▶ WORK TO BE COMPLETED
Copy each of the records exactly.
BEGIN
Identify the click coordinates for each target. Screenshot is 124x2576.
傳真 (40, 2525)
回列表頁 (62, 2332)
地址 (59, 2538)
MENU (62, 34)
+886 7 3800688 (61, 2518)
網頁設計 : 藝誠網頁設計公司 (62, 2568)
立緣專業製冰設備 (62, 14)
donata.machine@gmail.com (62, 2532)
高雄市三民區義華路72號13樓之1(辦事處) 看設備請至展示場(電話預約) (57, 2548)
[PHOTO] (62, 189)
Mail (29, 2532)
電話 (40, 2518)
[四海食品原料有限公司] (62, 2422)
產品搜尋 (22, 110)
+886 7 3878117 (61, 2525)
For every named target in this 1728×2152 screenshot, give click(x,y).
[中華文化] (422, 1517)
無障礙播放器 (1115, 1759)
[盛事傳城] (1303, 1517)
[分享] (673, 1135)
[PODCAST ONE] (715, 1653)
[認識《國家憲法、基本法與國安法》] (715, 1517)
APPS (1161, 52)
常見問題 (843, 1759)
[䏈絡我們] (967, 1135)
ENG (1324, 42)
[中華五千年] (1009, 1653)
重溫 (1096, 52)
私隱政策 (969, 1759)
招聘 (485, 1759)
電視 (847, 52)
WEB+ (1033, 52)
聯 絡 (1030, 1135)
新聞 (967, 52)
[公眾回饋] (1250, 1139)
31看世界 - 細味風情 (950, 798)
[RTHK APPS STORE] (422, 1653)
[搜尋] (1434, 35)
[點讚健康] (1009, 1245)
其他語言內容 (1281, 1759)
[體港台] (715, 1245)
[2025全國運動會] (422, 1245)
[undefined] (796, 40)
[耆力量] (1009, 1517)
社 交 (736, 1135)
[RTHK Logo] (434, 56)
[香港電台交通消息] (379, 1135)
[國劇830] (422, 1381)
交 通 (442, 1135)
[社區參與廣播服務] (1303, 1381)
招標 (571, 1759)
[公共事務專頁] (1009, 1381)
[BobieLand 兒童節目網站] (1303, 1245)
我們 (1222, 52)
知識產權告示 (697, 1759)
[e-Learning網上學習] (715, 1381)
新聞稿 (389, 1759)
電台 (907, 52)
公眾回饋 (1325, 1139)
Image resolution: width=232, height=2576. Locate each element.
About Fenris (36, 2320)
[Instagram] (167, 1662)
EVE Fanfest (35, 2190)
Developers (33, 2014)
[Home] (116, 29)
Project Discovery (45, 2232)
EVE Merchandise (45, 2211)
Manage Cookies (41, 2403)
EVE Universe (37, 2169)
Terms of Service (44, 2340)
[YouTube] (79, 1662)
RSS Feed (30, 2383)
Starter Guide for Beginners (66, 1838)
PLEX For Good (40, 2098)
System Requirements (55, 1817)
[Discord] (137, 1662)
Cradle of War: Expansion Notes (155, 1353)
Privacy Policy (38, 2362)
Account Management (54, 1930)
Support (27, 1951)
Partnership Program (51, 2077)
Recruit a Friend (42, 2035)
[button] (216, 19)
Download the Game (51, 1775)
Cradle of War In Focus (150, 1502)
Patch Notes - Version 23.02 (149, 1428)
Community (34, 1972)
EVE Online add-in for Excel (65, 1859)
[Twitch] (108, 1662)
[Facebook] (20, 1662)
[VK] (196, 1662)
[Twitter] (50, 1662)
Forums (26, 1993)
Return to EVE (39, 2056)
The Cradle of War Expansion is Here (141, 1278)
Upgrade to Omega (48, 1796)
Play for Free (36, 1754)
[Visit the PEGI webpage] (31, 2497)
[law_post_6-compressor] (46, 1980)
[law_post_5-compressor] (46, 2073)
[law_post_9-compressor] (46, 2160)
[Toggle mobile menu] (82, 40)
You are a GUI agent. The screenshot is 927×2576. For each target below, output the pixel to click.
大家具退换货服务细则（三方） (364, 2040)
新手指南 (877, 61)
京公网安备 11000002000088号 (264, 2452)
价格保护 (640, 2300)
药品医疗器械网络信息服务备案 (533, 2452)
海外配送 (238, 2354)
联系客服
END
▶ WRITTEN RESPONSE
Identify the click coordinates for each target. Screenshot is 124x2576.
傳真 (40, 2525)
回列表頁 (62, 2332)
地址 (59, 2538)
MENU (62, 34)
+886 7 3800688 (61, 2518)
網頁設計 : 藝誠網頁設計公司 (62, 2568)
立緣專業製冰設備 (62, 14)
donata.machine@gmail.com (62, 2532)
高雄市三民區義華路72號13樓之1(辦事處) 看設備請至展示場(電話預約) (57, 2548)
[PHOTO] (62, 189)
Mail (29, 2532)
電話 (40, 2518)
[四海食品原料有限公司] (62, 2422)
產品搜尋 (22, 110)
+886 7 3878117 (61, 2525)
For every named target in this 1728×2152 screenshot, give click(x,y).
[中華文化] (422, 1517)
無障礙播放器 (1115, 1759)
[盛事傳城] (1303, 1517)
[分享] (673, 1135)
[PODCAST ONE] (715, 1653)
[認識《國家憲法、基本法與國安法》] (715, 1517)
APPS (1161, 52)
常見問題 (843, 1759)
[䏈絡我們] (967, 1135)
ENG (1324, 42)
[中華五千年] (1009, 1653)
重溫 (1096, 52)
私隱政策 (969, 1759)
招聘 (485, 1759)
電視 (847, 52)
WEB+ (1033, 52)
聯 絡 (1030, 1135)
新聞 (967, 52)
[公眾回饋] (1250, 1139)
31看世界 - 細味風情 (950, 798)
[RTHK APPS STORE] (422, 1653)
[搜尋] (1434, 35)
[點讚健康] (1009, 1245)
其他語言內容 (1281, 1759)
[體港台] (715, 1245)
[2025全國運動會] (422, 1245)
[undefined] (796, 40)
[耆力量] (1009, 1517)
社 交 (736, 1135)
[RTHK Logo] (434, 56)
[香港電台交通消息] (379, 1135)
[國劇830] (422, 1381)
交 通 (442, 1135)
[社區參與廣播服務] (1303, 1381)
招標 (571, 1759)
[公共事務專頁] (1009, 1381)
[BobieLand 兒童節目網站] (1303, 1245)
我們 (1222, 52)
知識產權告示 (697, 1759)
[e-Learning網上學習] (715, 1381)
新聞稿 (389, 1759)
電台 (907, 52)
公眾回饋 (1325, 1139)
Image resolution: width=232, height=2576. Locate each element.
About Fenris (36, 2320)
[Instagram] (167, 1662)
EVE Fanfest (35, 2190)
Developers (33, 2014)
[Home] (116, 29)
Project Discovery (45, 2232)
EVE Merchandise (45, 2211)
Manage Cookies (41, 2403)
EVE Universe (37, 2169)
Terms of Service (44, 2340)
[YouTube] (79, 1662)
RSS Feed (30, 2383)
Starter Guide for Beginners (66, 1838)
PLEX For Good (40, 2098)
System Requirements (55, 1817)
[Discord] (137, 1662)
Cradle of War: Expansion Notes (155, 1353)
Privacy Policy (38, 2362)
Account Management (54, 1930)
Support (27, 1951)
Partnership Program (51, 2077)
Recruit a Friend (42, 2035)
[button] (216, 19)
Download the Game (51, 1775)
Cradle of War In Focus (150, 1502)
Patch Notes - Version 23.02 (149, 1428)
Community (34, 1972)
EVE Online add-in for Excel (65, 1859)
[Twitch] (108, 1662)
[Facebook] (20, 1662)
[VK] (196, 1662)
[Twitter] (50, 1662)
Forums (26, 1993)
Return to EVE (39, 2056)
The Cradle of War Expansion is Here (141, 1278)
Upgrade to Omega (48, 1796)
Play for Free (36, 1754)
[Visit the PEGI webpage] (31, 2497)
[law_post_6-compressor] (46, 1980)
[law_post_5-compressor] (46, 2073)
[law_post_9-compressor] (46, 2160)
[Toggle mobile menu] (82, 40)
You are a GUI agent. The screenshot is 927×2576. For each target below, output the pixel to click.
大家具退换货服务细则（三方） (364, 2040)
新手指南 (877, 61)
京公网安备 11000002000088号 (264, 2452)
价格保护 (640, 2300)
药品医疗器械网络信息服务备案 (533, 2452)
海外配送 (238, 2354)
联系客服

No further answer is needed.